Your result should be every line of the records below that contains the word "LIMITU".

- _PROVIDED MATERIAL_
┄┄┄┄┄┄
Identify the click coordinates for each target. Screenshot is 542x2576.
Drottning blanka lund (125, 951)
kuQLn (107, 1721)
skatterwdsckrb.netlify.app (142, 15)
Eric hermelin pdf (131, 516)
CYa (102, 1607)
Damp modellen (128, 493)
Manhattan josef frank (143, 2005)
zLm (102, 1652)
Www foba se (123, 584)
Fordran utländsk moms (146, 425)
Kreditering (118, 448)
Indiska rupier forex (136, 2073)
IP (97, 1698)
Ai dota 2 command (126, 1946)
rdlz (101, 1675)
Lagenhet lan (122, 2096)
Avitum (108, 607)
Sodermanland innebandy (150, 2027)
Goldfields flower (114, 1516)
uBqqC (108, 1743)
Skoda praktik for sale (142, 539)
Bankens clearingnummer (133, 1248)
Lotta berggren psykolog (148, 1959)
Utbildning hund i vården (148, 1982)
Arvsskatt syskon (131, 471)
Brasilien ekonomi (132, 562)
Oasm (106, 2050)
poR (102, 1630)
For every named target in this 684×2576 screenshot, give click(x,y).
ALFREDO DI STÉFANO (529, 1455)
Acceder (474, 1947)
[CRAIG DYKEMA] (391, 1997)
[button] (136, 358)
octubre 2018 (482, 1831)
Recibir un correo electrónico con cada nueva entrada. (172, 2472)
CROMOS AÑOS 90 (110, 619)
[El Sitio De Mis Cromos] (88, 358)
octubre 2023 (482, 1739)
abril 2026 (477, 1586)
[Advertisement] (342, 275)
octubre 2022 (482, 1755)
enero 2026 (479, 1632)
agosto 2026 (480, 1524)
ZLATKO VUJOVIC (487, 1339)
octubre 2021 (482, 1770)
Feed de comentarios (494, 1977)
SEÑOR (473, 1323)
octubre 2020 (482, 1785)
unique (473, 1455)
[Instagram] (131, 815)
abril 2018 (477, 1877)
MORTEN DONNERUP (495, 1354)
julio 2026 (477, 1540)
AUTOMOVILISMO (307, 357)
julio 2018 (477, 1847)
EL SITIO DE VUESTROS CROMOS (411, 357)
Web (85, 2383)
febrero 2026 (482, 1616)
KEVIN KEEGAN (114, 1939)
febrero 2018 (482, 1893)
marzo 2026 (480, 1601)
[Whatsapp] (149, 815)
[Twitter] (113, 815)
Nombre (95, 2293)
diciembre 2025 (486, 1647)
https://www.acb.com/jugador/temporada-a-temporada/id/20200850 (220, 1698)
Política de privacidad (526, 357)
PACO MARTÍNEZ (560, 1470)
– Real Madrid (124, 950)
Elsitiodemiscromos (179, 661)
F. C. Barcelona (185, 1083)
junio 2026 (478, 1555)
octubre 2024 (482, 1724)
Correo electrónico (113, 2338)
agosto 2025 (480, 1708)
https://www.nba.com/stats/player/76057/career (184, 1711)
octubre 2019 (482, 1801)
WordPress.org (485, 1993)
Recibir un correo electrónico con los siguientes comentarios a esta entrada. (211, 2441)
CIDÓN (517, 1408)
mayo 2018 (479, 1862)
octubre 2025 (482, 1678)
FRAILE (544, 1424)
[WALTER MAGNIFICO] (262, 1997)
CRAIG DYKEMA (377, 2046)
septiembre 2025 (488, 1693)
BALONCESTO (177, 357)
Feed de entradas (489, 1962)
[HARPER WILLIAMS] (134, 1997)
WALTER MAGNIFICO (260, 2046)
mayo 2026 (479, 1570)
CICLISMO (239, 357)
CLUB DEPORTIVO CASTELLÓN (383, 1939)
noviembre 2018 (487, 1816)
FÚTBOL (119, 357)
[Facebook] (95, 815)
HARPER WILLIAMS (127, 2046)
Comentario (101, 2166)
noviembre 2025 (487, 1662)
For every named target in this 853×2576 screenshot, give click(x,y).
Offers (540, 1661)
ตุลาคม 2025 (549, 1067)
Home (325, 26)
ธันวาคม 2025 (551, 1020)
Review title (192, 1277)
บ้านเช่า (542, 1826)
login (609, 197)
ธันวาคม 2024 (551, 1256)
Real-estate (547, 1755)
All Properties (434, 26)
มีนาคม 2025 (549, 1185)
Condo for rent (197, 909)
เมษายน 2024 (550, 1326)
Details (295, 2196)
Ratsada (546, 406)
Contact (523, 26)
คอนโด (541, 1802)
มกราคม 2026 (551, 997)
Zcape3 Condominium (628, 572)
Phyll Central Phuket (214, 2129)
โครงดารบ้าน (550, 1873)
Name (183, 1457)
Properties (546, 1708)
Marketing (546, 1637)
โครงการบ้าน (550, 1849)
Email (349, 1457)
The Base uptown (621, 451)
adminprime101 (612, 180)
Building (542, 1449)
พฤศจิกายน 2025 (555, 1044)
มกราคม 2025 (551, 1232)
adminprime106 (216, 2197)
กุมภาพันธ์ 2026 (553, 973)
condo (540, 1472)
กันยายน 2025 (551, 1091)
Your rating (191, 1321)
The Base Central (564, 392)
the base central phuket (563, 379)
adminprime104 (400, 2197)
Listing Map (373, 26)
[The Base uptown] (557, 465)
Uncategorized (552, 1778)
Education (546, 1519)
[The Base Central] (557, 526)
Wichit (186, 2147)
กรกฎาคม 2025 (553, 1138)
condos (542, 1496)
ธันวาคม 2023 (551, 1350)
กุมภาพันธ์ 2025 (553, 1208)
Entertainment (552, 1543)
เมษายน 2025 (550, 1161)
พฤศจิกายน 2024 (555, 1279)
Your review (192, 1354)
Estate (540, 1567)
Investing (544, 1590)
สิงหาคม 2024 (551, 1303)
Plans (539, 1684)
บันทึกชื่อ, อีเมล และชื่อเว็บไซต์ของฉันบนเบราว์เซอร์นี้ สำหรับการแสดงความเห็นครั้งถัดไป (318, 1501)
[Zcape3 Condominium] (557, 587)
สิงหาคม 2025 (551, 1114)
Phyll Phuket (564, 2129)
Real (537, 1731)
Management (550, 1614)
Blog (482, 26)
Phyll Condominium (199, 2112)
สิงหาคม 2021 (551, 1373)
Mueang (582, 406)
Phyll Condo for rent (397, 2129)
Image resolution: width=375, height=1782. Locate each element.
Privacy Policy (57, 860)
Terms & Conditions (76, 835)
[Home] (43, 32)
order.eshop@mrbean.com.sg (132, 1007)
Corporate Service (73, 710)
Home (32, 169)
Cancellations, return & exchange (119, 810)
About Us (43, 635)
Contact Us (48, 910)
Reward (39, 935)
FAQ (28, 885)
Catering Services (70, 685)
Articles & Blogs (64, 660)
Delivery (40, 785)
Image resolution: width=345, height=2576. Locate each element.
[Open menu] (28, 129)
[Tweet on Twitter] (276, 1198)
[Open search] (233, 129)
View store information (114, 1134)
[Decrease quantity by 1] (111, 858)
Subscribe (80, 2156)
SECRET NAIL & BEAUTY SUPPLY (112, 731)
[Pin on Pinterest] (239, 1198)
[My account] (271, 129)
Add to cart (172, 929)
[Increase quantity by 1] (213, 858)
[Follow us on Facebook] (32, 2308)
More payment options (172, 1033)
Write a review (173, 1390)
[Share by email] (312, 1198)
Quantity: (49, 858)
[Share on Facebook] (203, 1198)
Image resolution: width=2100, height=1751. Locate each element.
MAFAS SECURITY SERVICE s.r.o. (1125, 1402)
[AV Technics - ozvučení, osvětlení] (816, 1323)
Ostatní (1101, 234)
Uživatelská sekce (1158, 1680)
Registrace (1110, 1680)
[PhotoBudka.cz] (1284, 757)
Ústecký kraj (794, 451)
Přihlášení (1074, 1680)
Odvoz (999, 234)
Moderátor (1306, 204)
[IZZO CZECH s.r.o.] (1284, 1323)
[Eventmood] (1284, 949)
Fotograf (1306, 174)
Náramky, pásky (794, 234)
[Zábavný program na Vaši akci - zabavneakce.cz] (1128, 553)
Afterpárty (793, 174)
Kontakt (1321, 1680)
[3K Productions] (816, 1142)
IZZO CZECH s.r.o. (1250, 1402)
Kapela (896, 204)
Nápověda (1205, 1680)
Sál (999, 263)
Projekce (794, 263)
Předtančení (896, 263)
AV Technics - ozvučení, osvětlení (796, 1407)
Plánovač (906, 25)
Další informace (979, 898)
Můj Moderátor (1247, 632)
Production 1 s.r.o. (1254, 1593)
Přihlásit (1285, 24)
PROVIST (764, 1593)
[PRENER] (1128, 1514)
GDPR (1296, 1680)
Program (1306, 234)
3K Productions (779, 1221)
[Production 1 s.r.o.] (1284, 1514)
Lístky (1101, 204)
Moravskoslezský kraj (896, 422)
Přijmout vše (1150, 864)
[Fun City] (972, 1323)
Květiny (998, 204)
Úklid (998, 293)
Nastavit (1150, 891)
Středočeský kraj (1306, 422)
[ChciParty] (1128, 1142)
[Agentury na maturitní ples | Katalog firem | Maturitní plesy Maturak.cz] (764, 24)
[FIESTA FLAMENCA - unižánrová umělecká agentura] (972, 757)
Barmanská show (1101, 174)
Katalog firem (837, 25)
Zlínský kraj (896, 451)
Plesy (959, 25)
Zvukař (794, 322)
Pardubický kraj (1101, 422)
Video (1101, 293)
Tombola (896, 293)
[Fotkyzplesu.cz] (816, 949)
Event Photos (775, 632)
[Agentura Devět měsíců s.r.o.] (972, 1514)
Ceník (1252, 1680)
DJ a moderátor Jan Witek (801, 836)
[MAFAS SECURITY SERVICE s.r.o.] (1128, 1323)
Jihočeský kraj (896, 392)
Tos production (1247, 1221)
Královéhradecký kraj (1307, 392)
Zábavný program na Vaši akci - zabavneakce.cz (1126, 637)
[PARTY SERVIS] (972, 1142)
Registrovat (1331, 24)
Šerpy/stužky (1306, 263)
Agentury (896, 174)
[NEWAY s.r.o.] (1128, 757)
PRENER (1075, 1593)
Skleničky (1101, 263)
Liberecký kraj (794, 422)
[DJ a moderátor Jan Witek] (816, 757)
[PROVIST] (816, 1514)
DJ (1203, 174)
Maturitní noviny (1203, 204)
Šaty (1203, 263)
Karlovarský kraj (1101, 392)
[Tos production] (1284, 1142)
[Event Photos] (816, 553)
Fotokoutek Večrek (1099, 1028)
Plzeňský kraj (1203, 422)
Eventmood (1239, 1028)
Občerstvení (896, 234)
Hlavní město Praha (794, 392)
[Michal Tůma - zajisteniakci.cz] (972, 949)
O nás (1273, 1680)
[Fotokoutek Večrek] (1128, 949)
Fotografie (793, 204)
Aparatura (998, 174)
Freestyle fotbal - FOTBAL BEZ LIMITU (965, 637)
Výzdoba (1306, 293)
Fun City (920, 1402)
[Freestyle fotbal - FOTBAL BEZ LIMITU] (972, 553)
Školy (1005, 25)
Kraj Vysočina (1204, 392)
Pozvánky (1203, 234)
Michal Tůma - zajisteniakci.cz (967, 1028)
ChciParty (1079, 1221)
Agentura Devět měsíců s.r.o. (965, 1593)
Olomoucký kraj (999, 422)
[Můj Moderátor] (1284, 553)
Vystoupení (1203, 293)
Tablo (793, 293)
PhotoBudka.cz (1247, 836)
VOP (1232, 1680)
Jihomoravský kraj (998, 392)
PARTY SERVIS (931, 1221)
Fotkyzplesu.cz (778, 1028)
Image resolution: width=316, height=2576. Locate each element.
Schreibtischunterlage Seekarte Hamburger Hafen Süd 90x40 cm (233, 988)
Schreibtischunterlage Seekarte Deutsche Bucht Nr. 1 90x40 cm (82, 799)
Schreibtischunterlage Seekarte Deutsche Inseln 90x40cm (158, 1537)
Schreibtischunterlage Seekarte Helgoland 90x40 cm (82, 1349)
┄┄┄┄┄┄
- _SOLUTION FOR THIS TASK_
Freestyle fotbal - FOTBAL BEZ LIMITU (965, 637)
[Freestyle fotbal - FOTBAL BEZ LIMITU] (972, 553)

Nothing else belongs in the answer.